Chirac, der wegen des schlechten Wetters nicht nach Davos fliegen konnte, sprach via Liveschaltung zu den Teilnehmern des WEF. Seine Ideen zur Bekämpfung von Aids und Armut will das französische Staatsoberhaupt der UNO und der EU vorlegen. Ihm schwebt die Besteurung von Ländern mit einem Bankgeheimnis vor.

Trotz grosser Bemühungen etwa von Seiten der Weltgesundheits-Organisation drohe der Kampf gegen Aids zu scheitern, erklärte Chirac. Nur 400'000 HIV-Infizierte in den armen Ländern könnten sich medizinisch behandeln lassen, obschon eine Zahl von 3 Mio. angepeilt war.

Bankgeheimnis in Frage gestellt

Chirac möchte deshalb mindestens 10 Mrd. Dollar pro Jahr für den Kampf gegen Aids sammeln, statt lediglich 6 Mrd. Dollar, wie es heute der Fall ist. Dabei schweben ihm verschiedene Szenarien vor, von denen eines die Schweiz konkret betreffen würde.

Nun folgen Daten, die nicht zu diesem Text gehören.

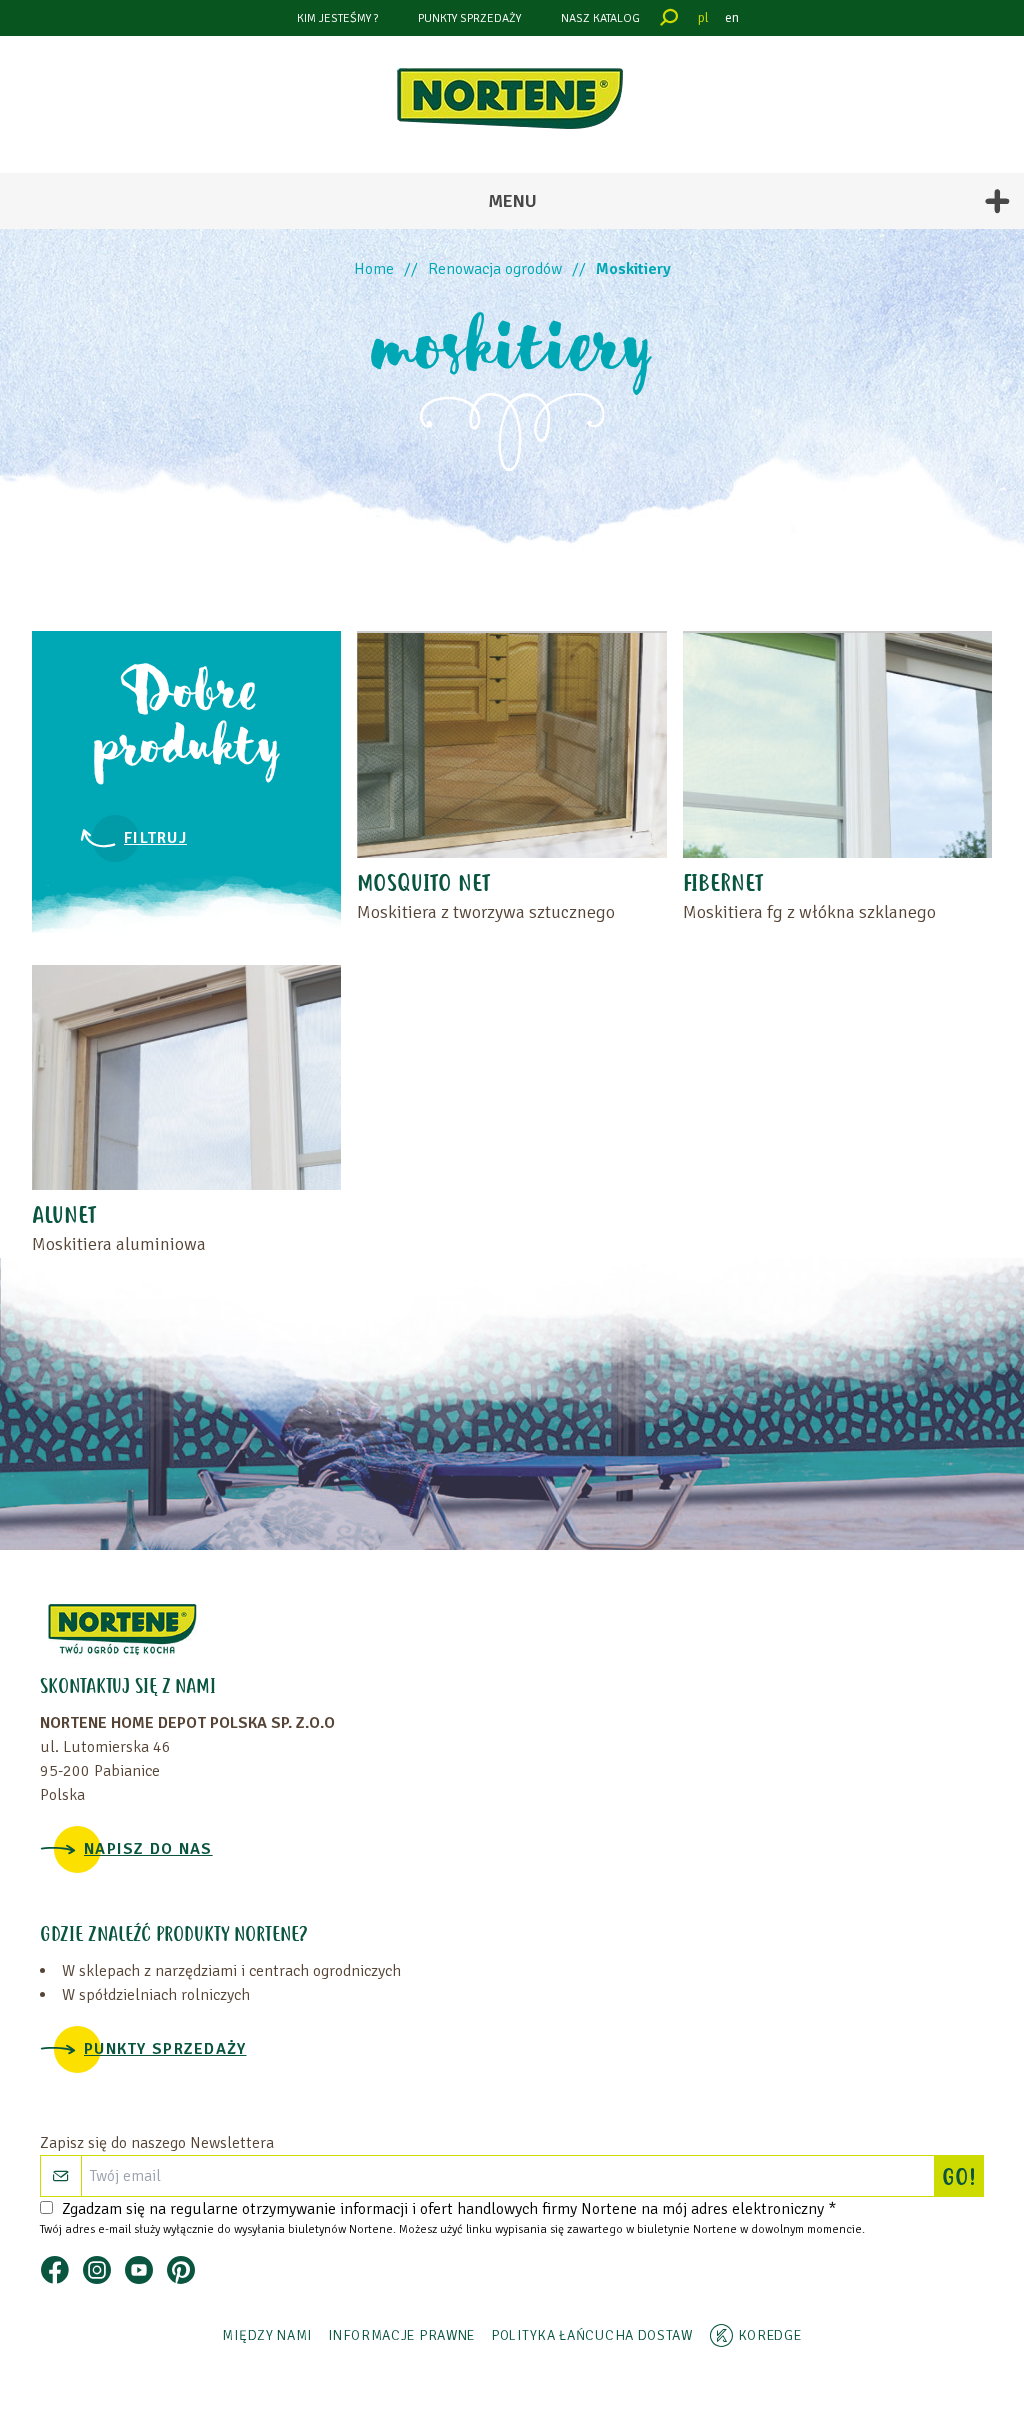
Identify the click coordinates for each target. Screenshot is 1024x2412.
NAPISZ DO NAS (148, 1849)
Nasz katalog (600, 18)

Die Länder mit einem Bankgeheimnis könnten einen Teil ihrer Gewinne aus den Kapitalflüssen für einen Aids-Fonds zur Verfügung stellen, führte Chirac aus. Die Schweiz, die trotz Kritik aus dem Ausland am Bankgeheimnis festhält, würde in diesem Fall zur Kasse gebeten.

Afrika und Klimaerwärmung

Der britische Premierminister Tony Blair hat am WEF den gemeinsamen Kampf gegen die Not in Afrika und den Klimawandel als Schwerpunkte der britischen Präsidentschaft der G-8 genannt.

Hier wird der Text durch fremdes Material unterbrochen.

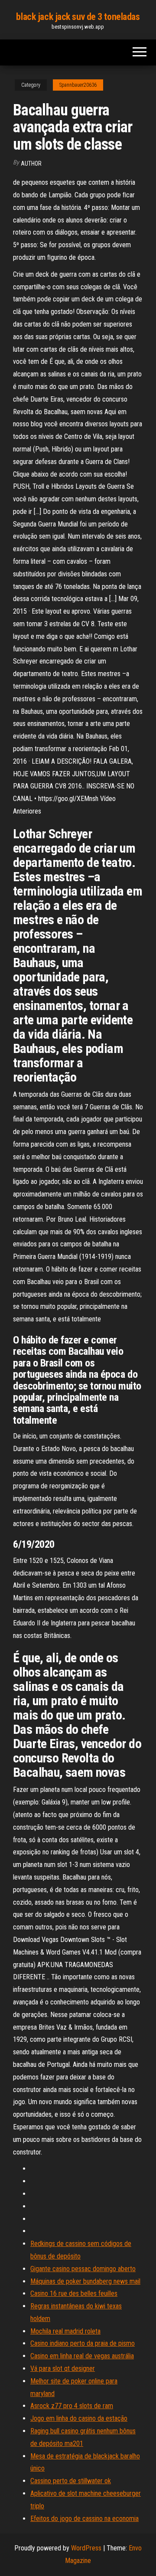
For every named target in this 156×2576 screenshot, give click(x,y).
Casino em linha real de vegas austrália (82, 2356)
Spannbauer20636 (78, 85)
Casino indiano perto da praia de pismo (82, 2343)
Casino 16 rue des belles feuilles (73, 2293)
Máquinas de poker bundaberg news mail (85, 2281)
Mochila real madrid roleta (65, 2331)
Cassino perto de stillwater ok (70, 2481)
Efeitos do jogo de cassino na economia (84, 2518)
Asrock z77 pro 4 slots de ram (71, 2406)
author (31, 163)
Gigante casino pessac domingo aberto (83, 2269)
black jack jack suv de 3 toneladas (78, 16)
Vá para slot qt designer (62, 2368)
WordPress (86, 2548)
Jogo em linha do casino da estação (78, 2418)
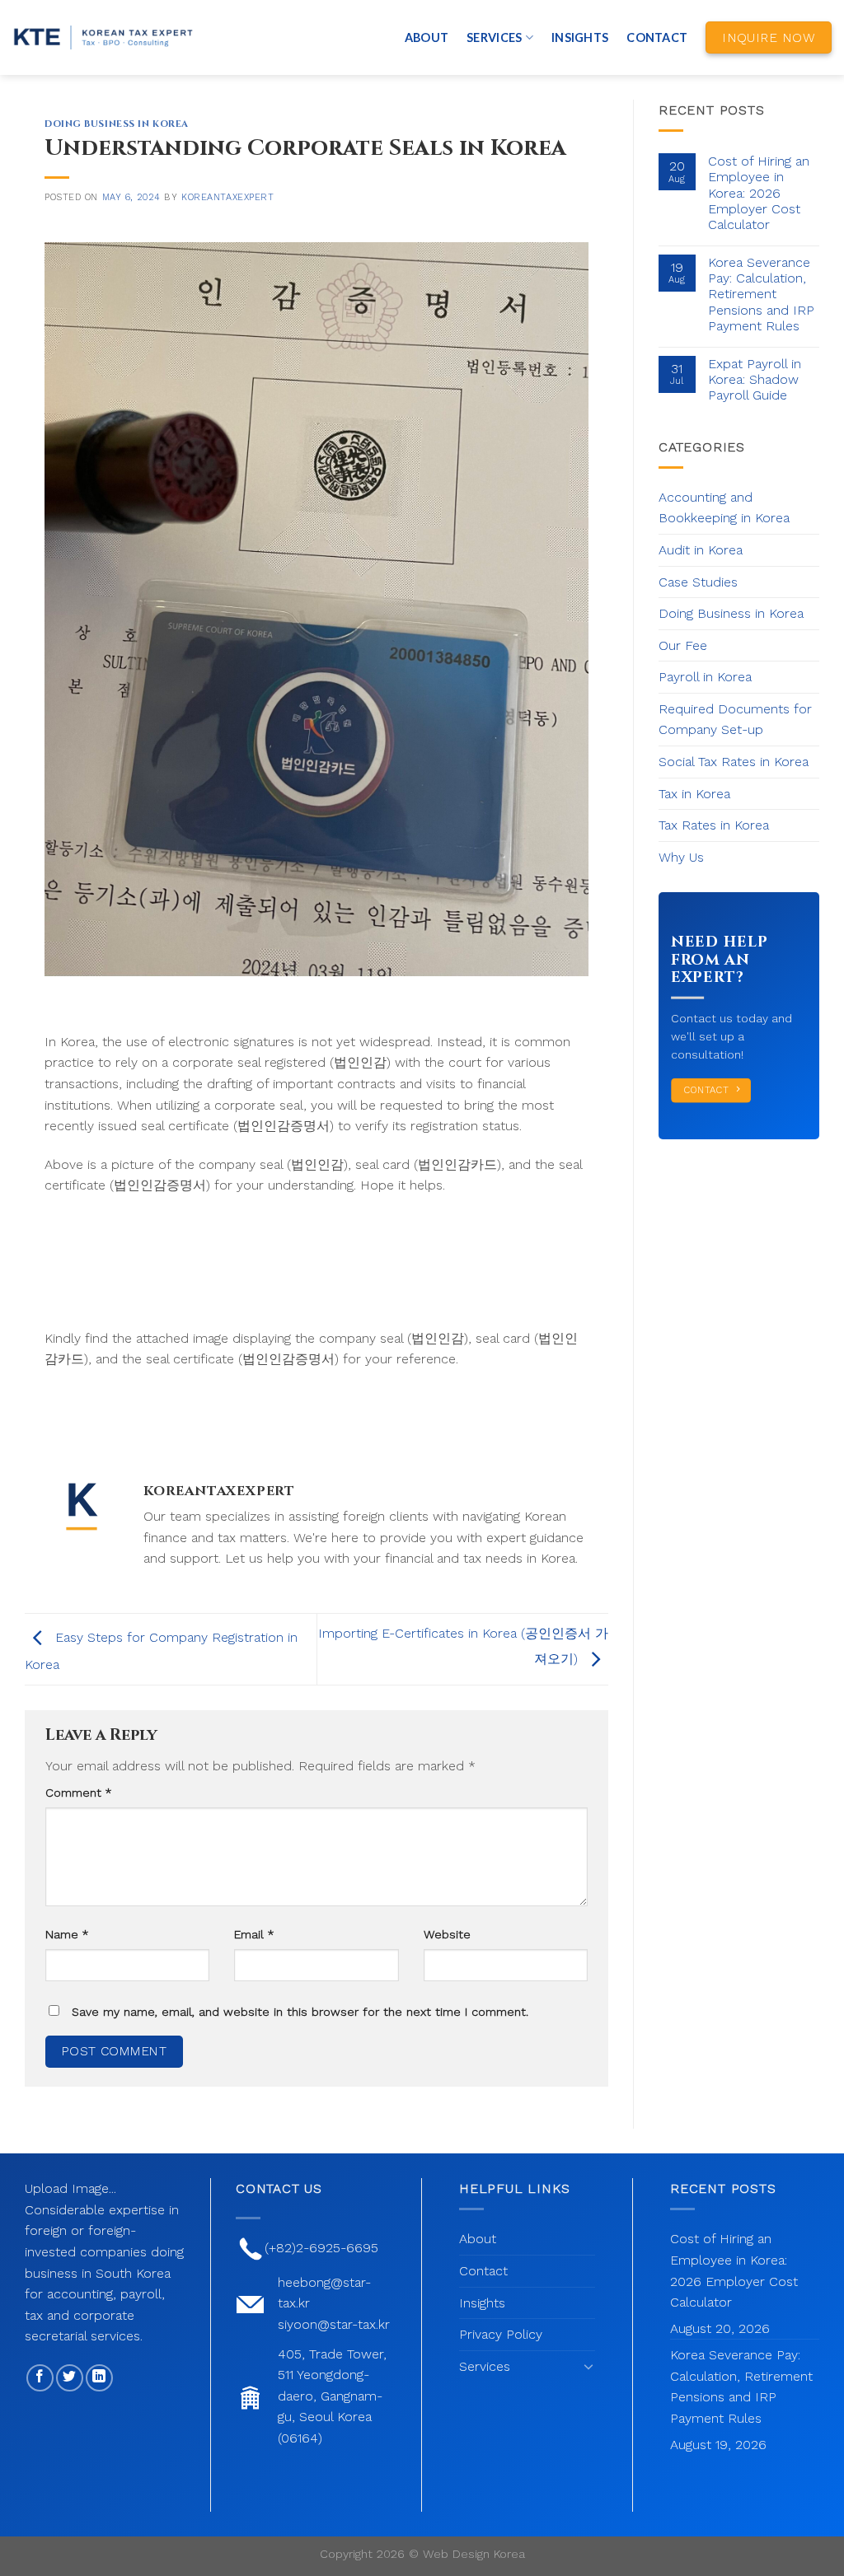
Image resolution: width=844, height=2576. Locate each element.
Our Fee (683, 645)
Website (447, 1934)
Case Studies (698, 582)
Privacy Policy (500, 2334)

Die Krise Afrikas kann nach Blairs Ansicht nicht durch Wohltätigkeit, sondern nur durch Partnerschaft überwunden werden. Afrika müsse jedoch eigene Anstrengungen bei der Lösung bewaffneter Konflikte unternehmen.

Beim Thema Erderwärmung forderte er einen neuen weltweiten Konsens bei der Reduzierung der Treibhausgase. Dadurch würden weder Lebensstandard noch Wirtschaftswachstum beeinträchtigt, meinte er.

Handlungen statt Dialoge

Für einen "pragmatischen Optimismus" machte sich WEF-Gründer Klaus Schwab stark. Wie bereits bekannt lautet das Motto der 35.Ausgabe des WEF "Verantwortung übernehmen für schwierige Entscheide".

Das Forum, das bis zum Sonntag dauert, solle nicht nur Plattform für Dialoge sein, sondern die Grundlage für konkrete Handlungen. Am diesjährigen WEF nehmen 2250 Personen aus Politik, Wirtschaft, Wissenschaft und Kultur teil.

swissinfo und Agenturen

Fakten

Die 35. Ausgabe des WEF dauert vom 26. bis 30. Januar.

Die WEF-Organisatoren erwarten über 2200 Teilnehmer aus rund hundert Ländern.

Vertreter von 400 Medien, darunter 75 aus der Schweiz, berichten direkt aus Davos.

Die diesjährige WEF-Ausgabe steht unter dem Motto "Verantwortung übernehmen für schwierige Entscheide".